*** DATA FOR THIS EXERCISE

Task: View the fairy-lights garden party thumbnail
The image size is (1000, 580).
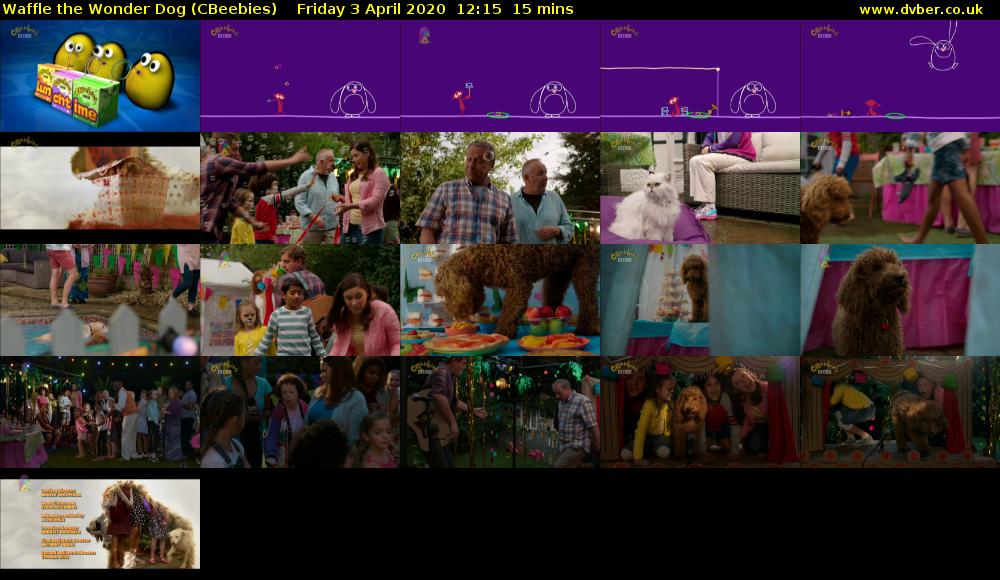Action: [x=100, y=410]
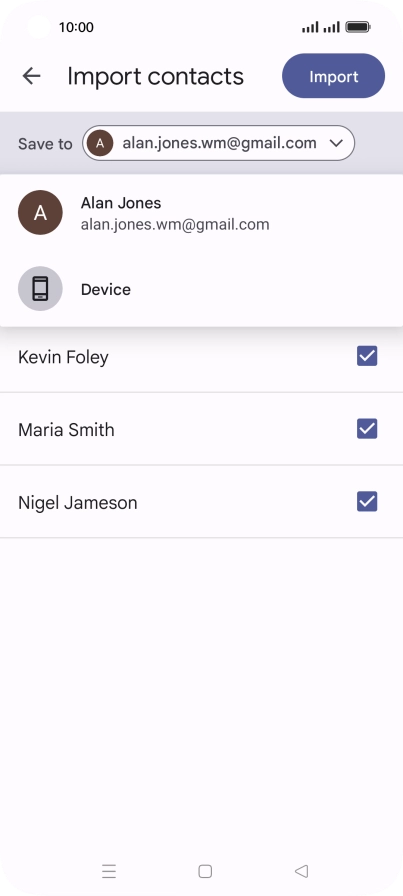403x896 pixels.
Task: Tap the back arrow icon
Action: [x=31, y=76]
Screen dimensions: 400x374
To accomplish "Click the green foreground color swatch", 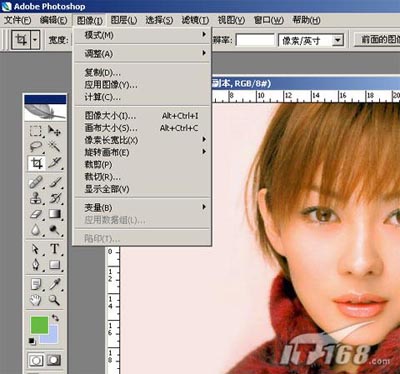I will tap(39, 325).
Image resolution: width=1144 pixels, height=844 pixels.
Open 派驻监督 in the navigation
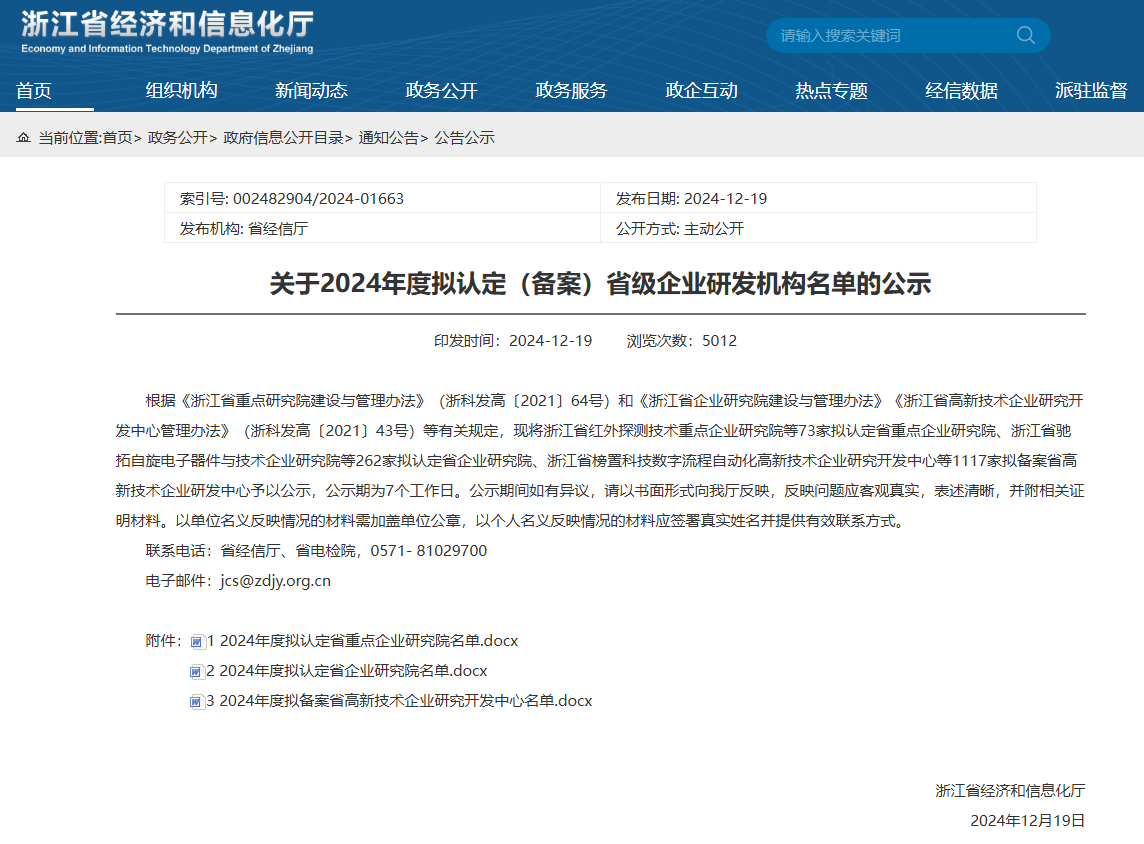1091,91
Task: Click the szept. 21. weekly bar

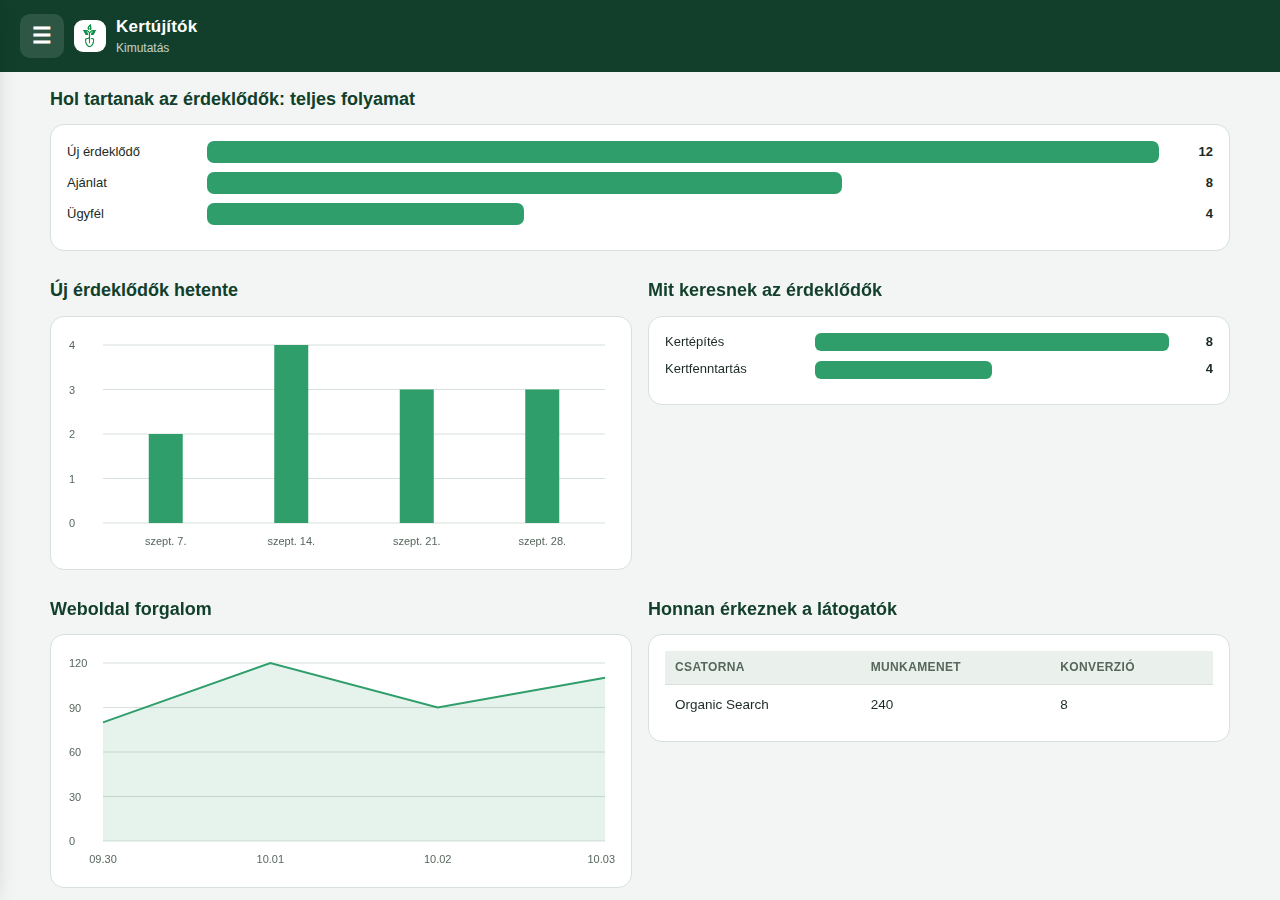Action: 417,456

******

## PROBLEM REQUIREMENTS
Pull out every line of the records above that contains the string "Task", and copy each one in full.

## ANSWER TO THIS PROBLEM
Task: View the fairy-lights garden party thumbnail
Task: Tap the back arrow icon
Task: Click the szept. 21. weekly bar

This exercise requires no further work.